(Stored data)
● ● ●
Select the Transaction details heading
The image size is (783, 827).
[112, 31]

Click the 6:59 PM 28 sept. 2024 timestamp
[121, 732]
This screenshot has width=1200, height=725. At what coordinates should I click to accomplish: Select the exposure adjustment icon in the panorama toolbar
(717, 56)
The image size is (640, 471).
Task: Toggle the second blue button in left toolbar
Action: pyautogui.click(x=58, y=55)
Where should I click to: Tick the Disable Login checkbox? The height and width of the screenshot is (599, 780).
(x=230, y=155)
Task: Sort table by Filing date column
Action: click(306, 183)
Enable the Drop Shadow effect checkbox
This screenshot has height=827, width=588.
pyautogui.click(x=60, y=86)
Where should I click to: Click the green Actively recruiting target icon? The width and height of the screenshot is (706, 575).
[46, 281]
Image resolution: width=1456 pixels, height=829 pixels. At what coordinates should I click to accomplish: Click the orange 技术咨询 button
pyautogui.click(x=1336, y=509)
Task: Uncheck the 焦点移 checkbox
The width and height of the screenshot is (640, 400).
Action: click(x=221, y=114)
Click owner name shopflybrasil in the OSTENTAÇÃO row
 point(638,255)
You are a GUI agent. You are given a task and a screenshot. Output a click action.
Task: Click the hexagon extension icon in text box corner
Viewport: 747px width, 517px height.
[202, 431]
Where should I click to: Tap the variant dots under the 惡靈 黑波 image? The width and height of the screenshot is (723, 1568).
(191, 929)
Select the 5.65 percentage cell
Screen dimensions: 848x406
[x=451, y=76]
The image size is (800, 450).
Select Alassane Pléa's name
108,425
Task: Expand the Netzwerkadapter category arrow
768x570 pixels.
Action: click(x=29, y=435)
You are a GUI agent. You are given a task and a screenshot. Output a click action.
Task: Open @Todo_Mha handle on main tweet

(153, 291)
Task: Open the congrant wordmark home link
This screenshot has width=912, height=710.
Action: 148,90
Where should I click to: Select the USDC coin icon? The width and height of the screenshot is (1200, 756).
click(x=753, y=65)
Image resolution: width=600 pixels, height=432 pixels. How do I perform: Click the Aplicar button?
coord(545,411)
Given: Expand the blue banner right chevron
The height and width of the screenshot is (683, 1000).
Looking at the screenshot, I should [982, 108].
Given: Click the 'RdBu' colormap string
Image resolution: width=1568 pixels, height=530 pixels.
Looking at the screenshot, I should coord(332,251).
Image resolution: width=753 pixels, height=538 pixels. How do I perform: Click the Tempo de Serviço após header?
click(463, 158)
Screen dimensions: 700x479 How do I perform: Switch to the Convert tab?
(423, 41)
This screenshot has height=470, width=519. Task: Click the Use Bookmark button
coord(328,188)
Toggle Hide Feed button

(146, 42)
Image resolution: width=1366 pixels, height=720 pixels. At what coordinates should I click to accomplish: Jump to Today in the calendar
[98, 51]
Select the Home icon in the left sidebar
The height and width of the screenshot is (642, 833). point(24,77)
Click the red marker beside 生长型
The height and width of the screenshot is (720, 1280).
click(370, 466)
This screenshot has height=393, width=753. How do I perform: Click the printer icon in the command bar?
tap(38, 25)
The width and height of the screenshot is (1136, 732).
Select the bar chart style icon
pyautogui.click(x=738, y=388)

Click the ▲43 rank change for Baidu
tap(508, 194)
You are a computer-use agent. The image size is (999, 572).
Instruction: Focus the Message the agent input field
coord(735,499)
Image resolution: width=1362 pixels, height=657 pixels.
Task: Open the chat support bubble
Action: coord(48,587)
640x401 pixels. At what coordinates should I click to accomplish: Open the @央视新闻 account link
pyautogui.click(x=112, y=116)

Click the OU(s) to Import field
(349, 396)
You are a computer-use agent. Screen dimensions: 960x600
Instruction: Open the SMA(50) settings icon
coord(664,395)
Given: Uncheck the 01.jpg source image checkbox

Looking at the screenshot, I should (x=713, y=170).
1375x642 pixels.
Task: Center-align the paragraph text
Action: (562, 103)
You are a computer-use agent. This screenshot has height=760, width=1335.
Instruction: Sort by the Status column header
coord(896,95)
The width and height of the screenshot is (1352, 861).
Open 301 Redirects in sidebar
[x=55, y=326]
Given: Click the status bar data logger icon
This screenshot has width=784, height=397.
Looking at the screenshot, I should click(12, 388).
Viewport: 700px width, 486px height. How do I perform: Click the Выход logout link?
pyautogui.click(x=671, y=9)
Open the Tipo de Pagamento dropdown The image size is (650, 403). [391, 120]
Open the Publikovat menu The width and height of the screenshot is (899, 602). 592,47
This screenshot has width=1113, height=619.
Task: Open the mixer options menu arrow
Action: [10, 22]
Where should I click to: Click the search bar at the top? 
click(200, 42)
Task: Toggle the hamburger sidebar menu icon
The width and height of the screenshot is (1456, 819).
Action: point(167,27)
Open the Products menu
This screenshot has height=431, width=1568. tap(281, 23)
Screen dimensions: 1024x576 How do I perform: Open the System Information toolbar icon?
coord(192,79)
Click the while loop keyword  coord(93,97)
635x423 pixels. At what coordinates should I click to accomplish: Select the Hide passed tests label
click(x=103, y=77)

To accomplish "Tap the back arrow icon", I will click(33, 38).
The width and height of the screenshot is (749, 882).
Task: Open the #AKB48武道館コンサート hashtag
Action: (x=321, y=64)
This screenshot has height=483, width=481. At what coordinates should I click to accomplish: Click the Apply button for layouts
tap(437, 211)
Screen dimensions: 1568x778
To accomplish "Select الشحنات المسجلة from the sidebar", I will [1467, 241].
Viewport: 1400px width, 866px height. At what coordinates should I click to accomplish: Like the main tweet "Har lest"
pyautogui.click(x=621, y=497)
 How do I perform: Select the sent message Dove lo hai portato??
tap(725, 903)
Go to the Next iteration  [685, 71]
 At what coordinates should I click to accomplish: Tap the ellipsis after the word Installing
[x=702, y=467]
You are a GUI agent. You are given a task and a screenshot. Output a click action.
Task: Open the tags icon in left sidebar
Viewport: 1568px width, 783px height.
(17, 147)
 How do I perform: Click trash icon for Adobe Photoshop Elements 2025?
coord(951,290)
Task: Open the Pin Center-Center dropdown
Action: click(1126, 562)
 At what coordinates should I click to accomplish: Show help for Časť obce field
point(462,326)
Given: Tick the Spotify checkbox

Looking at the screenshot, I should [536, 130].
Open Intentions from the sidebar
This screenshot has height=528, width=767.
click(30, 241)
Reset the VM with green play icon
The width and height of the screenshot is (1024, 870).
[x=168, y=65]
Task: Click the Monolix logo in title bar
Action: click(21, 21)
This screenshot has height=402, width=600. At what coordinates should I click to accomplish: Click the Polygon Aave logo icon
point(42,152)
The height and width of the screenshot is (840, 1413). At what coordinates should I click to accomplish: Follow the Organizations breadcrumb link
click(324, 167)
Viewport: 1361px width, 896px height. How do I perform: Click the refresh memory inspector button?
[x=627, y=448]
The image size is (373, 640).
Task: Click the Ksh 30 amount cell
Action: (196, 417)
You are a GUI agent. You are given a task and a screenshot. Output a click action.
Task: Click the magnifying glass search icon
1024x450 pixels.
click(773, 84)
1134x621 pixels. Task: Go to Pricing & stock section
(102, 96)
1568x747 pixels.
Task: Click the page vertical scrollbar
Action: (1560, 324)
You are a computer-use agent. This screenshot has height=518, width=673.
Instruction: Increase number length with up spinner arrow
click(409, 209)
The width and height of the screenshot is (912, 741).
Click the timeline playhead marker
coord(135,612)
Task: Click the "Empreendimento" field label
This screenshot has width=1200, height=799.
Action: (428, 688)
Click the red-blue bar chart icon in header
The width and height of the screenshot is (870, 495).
● ● ●
> [Task brief]
Your task is to retype the records precisely as they stand.

> [Finished exercise]
Select the Transaction details heading
The image size is (783, 827).
[112, 31]

Click the 6:59 PM 28 sept. 2024 timestamp
[121, 732]
This screenshot has width=1200, height=725. At what coordinates should I click to accomplish: Select the exposure adjustment icon in the panorama toolbar
(717, 56)
The image size is (640, 471).
Task: Toggle the second blue button in left toolbar
Action: pyautogui.click(x=58, y=55)
Where should I click to: Tick the Disable Login checkbox? The height and width of the screenshot is (599, 780).
(x=230, y=155)
Task: Sort table by Filing date column
Action: click(306, 183)
Enable the Drop Shadow effect checkbox
This screenshot has height=827, width=588.
pyautogui.click(x=60, y=86)
Where should I click to: Click the green Actively recruiting target icon? The width and height of the screenshot is (706, 575).
[46, 281]
Image resolution: width=1456 pixels, height=829 pixels. At what coordinates should I click to accomplish: Click the orange 技术咨询 button
pyautogui.click(x=1336, y=509)
Task: Uncheck the 焦点移 checkbox
The width and height of the screenshot is (640, 400).
Action: click(x=221, y=114)
Click owner name shopflybrasil in the OSTENTAÇÃO row
 point(638,255)
You are a GUI agent. You are given a task and a screenshot. Output a click action.
Task: Click the hexagon extension icon in text box corner
Viewport: 747px width, 517px height.
[202, 431]
Where should I click to: Tap the variant dots under the 惡靈 黑波 image? The width and height of the screenshot is (723, 1568).
(191, 929)
Select the 5.65 percentage cell
Screen dimensions: 848x406
[x=451, y=76]
The image size is (800, 450).
Select Alassane Pléa's name
108,425
Task: Expand the Netzwerkadapter category arrow
768x570 pixels.
Action: click(x=29, y=435)
You are a GUI agent. You are given a task and a screenshot. Output a click action.
Task: Open @Todo_Mha handle on main tweet

(153, 291)
Task: Open the congrant wordmark home link
This screenshot has width=912, height=710.
Action: 148,90
Where should I click to: Select the USDC coin icon? The width and height of the screenshot is (1200, 756).
click(x=753, y=65)
Image resolution: width=600 pixels, height=432 pixels. How do I perform: Click the Aplicar button?
coord(545,411)
Given: Expand the blue banner right chevron
The height and width of the screenshot is (683, 1000).
Looking at the screenshot, I should [982, 108].
Given: Click the 'RdBu' colormap string
Image resolution: width=1568 pixels, height=530 pixels.
Looking at the screenshot, I should coord(332,251).
Image resolution: width=753 pixels, height=538 pixels. How do I perform: Click the Tempo de Serviço após header?
click(463, 158)
Screen dimensions: 700x479 How do I perform: Switch to the Convert tab?
(423, 41)
This screenshot has height=470, width=519. Task: Click the Use Bookmark button
coord(328,188)
Toggle Hide Feed button

(146, 42)
Image resolution: width=1366 pixels, height=720 pixels. At what coordinates should I click to accomplish: Jump to Today in the calendar
[98, 51]
Select the Home icon in the left sidebar
The height and width of the screenshot is (642, 833). point(24,77)
Click the red marker beside 生长型
The height and width of the screenshot is (720, 1280).
click(370, 466)
This screenshot has height=393, width=753. How do I perform: Click the printer icon in the command bar?
tap(38, 25)
The width and height of the screenshot is (1136, 732).
Select the bar chart style icon
pyautogui.click(x=738, y=388)

Click the ▲43 rank change for Baidu
tap(508, 194)
You are a computer-use agent. The image size is (999, 572).
Instruction: Focus the Message the agent input field
coord(735,499)
Image resolution: width=1362 pixels, height=657 pixels.
Task: Open the chat support bubble
Action: coord(48,587)
640x401 pixels. At what coordinates should I click to accomplish: Open the @央视新闻 account link
pyautogui.click(x=112, y=116)

Click the OU(s) to Import field
(349, 396)
You are a computer-use agent. Screen dimensions: 960x600
Instruction: Open the SMA(50) settings icon
coord(664,395)
Given: Uncheck the 01.jpg source image checkbox

Looking at the screenshot, I should (x=713, y=170).
1375x642 pixels.
Task: Center-align the paragraph text
Action: (562, 103)
You are a computer-use agent. This screenshot has height=760, width=1335.
Instruction: Sort by the Status column header
coord(896,95)
The width and height of the screenshot is (1352, 861).
Open 301 Redirects in sidebar
[x=55, y=326]
Given: Click the status bar data logger icon
This screenshot has width=784, height=397.
Looking at the screenshot, I should click(12, 388).
Viewport: 700px width, 486px height. How do I perform: Click the Выход logout link?
pyautogui.click(x=671, y=9)
Open the Tipo de Pagamento dropdown The image size is (650, 403). [391, 120]
Open the Publikovat menu The width and height of the screenshot is (899, 602). 592,47
This screenshot has width=1113, height=619.
Task: Open the mixer options menu arrow
Action: [10, 22]
Where should I click to: Click the search bar at the top? 
click(200, 42)
Task: Toggle the hamburger sidebar menu icon
The width and height of the screenshot is (1456, 819).
Action: point(167,27)
Open the Products menu
This screenshot has height=431, width=1568. tap(281, 23)
Screen dimensions: 1024x576 How do I perform: Open the System Information toolbar icon?
coord(192,79)
Click the while loop keyword  coord(93,97)
635x423 pixels. At what coordinates should I click to accomplish: Select the Hide passed tests label
click(x=103, y=77)

To accomplish "Tap the back arrow icon", I will click(33, 38).
The width and height of the screenshot is (749, 882).
Task: Open the #AKB48武道館コンサート hashtag
Action: (x=321, y=64)
This screenshot has height=483, width=481. At what coordinates should I click to accomplish: Click the Apply button for layouts
tap(437, 211)
Screen dimensions: 1568x778
To accomplish "Select الشحنات المسجلة from the sidebar", I will [1467, 241].
Viewport: 1400px width, 866px height. At what coordinates should I click to accomplish: Like the main tweet "Har lest"
pyautogui.click(x=621, y=497)
 How do I perform: Select the sent message Dove lo hai portato??
tap(725, 903)
Go to the Next iteration  [685, 71]
 At what coordinates should I click to accomplish: Tap the ellipsis after the word Installing
[x=702, y=467]
You are a GUI agent. You are given a task and a screenshot. Output a click action.
Task: Open the tags icon in left sidebar
Viewport: 1568px width, 783px height.
(17, 147)
 How do I perform: Click trash icon for Adobe Photoshop Elements 2025?
coord(951,290)
Task: Open the Pin Center-Center dropdown
Action: click(1126, 562)
 At what coordinates should I click to accomplish: Show help for Časť obce field
point(462,326)
Given: Tick the Spotify checkbox

Looking at the screenshot, I should [536, 130].
Open Intentions from the sidebar
This screenshot has height=528, width=767.
click(30, 241)
Reset the VM with green play icon
The width and height of the screenshot is (1024, 870).
[x=168, y=65]
Task: Click the Monolix logo in title bar
Action: click(21, 21)
This screenshot has height=402, width=600. At what coordinates should I click to accomplish: Click the Polygon Aave logo icon
point(42,152)
The height and width of the screenshot is (840, 1413). At what coordinates should I click to accomplish: Follow the Organizations breadcrumb link
click(324, 167)
Viewport: 1361px width, 896px height. How do I perform: Click the refresh memory inspector button?
[x=627, y=448]
The image size is (373, 640).
Task: Click the Ksh 30 amount cell
Action: (196, 417)
You are a GUI agent. You are given a task and a screenshot. Output a click action.
Task: Click the magnifying glass search icon
1024x450 pixels.
click(773, 84)
1134x621 pixels. Task: Go to Pricing & stock section
(102, 96)
1568x747 pixels.
Task: Click the page vertical scrollbar
Action: (1560, 324)
You are a computer-use agent. This screenshot has height=518, width=673.
Instruction: Increase number length with up spinner arrow
click(409, 209)
The width and height of the screenshot is (912, 741).
Click the timeline playhead marker
coord(135,612)
Task: Click the "Empreendimento" field label
This screenshot has width=1200, height=799.
Action: (428, 688)
Click the red-blue bar chart icon in header
The width and height of the screenshot is (870, 495).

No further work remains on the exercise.